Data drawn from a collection
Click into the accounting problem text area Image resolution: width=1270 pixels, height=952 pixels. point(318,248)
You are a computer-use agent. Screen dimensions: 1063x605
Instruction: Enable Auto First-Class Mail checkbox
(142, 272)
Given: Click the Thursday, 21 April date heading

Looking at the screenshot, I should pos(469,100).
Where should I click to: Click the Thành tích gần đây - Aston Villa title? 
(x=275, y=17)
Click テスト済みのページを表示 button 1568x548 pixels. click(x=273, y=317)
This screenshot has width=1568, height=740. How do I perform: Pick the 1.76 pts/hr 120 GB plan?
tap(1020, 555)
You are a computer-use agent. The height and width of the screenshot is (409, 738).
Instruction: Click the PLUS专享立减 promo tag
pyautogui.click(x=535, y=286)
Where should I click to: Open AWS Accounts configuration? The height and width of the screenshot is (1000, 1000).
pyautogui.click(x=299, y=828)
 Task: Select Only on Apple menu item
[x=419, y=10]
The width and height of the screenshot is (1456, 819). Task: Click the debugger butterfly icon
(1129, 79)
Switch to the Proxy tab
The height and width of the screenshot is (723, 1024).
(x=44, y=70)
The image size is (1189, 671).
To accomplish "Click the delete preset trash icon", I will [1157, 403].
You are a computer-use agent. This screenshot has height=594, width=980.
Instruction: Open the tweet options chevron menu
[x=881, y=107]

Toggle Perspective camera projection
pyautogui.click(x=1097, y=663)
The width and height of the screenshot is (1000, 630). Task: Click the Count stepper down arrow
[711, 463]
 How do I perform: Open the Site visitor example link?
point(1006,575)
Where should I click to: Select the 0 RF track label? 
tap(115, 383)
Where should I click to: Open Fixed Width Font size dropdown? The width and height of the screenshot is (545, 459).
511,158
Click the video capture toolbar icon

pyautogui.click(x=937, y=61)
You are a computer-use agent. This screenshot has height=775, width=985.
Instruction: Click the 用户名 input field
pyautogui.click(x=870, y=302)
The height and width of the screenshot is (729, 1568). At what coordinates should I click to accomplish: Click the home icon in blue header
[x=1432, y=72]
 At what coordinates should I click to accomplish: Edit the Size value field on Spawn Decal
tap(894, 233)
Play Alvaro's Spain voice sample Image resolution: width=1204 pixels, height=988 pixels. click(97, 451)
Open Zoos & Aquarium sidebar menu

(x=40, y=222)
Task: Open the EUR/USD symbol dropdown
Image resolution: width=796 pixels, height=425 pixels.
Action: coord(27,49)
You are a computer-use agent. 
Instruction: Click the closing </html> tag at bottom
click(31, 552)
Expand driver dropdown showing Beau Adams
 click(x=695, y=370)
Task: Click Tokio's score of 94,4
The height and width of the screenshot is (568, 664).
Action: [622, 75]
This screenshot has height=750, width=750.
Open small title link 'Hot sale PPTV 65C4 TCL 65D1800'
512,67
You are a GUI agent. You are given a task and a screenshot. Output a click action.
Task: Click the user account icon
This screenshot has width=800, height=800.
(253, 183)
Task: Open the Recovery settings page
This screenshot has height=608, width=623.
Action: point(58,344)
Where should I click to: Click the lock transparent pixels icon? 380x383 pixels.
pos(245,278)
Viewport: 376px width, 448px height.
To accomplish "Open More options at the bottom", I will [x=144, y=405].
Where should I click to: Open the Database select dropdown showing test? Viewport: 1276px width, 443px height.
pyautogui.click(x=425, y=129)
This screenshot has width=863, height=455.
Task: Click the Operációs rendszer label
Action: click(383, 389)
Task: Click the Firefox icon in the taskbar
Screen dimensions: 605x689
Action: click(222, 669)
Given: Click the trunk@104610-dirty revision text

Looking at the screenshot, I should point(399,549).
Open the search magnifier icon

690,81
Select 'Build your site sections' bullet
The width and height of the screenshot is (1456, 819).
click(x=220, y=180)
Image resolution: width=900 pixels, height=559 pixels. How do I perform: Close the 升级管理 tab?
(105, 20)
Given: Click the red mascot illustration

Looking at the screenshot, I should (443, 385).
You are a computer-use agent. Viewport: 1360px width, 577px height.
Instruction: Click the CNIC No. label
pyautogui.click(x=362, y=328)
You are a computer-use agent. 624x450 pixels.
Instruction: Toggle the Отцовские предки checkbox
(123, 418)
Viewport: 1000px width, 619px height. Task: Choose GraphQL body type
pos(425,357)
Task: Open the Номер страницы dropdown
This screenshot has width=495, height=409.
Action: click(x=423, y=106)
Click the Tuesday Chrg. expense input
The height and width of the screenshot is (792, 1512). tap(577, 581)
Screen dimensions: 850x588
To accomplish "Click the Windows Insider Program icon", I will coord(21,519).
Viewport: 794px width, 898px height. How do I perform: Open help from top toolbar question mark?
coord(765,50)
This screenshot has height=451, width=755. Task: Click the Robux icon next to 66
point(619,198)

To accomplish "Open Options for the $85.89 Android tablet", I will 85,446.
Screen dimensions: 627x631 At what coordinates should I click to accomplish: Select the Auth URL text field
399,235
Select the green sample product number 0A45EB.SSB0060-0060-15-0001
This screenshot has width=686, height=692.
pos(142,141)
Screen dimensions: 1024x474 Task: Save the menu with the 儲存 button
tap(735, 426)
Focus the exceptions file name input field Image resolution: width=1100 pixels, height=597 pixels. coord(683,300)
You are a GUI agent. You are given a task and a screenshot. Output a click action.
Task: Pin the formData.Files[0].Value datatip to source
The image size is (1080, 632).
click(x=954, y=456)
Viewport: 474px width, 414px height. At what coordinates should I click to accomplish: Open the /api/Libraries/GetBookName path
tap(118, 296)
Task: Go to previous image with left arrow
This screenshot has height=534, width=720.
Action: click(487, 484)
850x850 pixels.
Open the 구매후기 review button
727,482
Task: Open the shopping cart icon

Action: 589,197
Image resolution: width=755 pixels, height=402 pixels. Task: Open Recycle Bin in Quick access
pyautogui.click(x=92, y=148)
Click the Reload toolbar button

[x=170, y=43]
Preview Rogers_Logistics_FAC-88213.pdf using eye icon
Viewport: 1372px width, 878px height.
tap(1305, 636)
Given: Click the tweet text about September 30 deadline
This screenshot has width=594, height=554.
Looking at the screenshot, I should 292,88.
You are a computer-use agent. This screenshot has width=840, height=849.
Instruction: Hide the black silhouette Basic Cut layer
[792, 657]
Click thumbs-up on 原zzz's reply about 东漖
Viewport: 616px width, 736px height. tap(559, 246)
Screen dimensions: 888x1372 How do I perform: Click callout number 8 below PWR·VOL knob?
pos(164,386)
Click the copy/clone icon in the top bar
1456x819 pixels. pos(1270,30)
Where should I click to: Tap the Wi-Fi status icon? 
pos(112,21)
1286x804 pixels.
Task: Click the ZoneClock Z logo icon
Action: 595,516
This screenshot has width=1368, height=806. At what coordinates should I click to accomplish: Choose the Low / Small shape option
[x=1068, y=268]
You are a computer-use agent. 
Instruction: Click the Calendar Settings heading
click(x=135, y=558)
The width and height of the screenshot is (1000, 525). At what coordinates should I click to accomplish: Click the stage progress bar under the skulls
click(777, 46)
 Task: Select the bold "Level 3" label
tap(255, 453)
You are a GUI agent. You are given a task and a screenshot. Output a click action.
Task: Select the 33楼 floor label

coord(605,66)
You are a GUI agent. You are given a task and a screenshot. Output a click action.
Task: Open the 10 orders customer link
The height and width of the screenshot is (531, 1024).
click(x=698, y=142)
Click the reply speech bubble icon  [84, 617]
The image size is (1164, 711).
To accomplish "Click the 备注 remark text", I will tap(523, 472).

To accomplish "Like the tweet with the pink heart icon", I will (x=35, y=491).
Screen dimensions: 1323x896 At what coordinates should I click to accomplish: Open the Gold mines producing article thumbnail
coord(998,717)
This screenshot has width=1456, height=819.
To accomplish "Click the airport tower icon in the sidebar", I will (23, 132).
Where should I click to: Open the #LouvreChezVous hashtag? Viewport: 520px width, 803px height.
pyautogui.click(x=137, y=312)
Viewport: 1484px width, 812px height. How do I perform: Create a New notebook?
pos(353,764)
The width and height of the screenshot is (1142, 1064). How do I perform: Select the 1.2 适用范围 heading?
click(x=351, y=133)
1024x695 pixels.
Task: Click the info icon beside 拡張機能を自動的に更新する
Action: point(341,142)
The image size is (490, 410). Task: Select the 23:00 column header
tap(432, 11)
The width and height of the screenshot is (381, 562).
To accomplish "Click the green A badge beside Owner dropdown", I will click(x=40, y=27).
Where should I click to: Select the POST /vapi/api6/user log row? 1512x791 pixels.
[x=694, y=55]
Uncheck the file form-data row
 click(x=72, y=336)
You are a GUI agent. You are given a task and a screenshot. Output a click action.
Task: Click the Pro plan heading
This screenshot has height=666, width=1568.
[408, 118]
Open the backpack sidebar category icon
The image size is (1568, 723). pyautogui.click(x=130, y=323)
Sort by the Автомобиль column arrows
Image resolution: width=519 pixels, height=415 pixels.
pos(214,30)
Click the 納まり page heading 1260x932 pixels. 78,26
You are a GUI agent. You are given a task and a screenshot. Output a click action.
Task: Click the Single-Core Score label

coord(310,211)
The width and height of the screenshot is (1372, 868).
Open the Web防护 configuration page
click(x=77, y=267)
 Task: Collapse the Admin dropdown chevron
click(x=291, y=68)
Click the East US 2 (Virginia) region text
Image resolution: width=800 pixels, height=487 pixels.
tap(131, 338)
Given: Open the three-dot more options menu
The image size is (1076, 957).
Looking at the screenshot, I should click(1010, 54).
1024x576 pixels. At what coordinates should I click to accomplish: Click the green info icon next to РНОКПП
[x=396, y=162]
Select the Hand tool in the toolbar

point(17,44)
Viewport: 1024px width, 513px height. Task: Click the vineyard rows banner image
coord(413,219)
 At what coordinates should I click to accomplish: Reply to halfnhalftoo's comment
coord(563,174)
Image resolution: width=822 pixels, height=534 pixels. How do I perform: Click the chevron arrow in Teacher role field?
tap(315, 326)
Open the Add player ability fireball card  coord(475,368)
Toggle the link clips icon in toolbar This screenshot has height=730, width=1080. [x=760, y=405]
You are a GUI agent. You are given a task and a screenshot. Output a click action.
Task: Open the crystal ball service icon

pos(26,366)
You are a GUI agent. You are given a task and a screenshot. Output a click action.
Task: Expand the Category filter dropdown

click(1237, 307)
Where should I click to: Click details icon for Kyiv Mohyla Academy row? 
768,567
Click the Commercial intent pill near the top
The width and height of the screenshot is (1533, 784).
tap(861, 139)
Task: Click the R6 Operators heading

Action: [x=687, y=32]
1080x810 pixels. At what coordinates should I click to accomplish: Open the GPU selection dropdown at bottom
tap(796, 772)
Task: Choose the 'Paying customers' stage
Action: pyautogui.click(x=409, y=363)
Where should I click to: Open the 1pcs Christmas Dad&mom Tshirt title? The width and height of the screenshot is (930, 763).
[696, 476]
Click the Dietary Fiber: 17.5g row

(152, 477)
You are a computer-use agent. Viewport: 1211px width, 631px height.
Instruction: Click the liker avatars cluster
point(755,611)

* Aim *
Reproduce the material verbatim from its first line through the line that contains "[x=419, y=10]" and include both of those lines.

* The completed task *
Click into the accounting problem text area Image resolution: width=1270 pixels, height=952 pixels. point(318,248)
You are a computer-use agent. Screen dimensions: 1063x605
Instruction: Enable Auto First-Class Mail checkbox
(142, 272)
Given: Click the Thursday, 21 April date heading

Looking at the screenshot, I should pos(469,100).
Where should I click to: Click the Thành tích gần đây - Aston Villa title? 
(x=275, y=17)
Click テスト済みのページを表示 button 1568x548 pixels. click(x=273, y=317)
This screenshot has width=1568, height=740. How do I perform: Pick the 1.76 pts/hr 120 GB plan?
tap(1020, 555)
You are a computer-use agent. The height and width of the screenshot is (409, 738).
Instruction: Click the PLUS专享立减 promo tag
pyautogui.click(x=535, y=286)
Where should I click to: Open AWS Accounts configuration? The height and width of the screenshot is (1000, 1000).
pyautogui.click(x=299, y=828)
 Task: Select Only on Apple menu item
[x=419, y=10]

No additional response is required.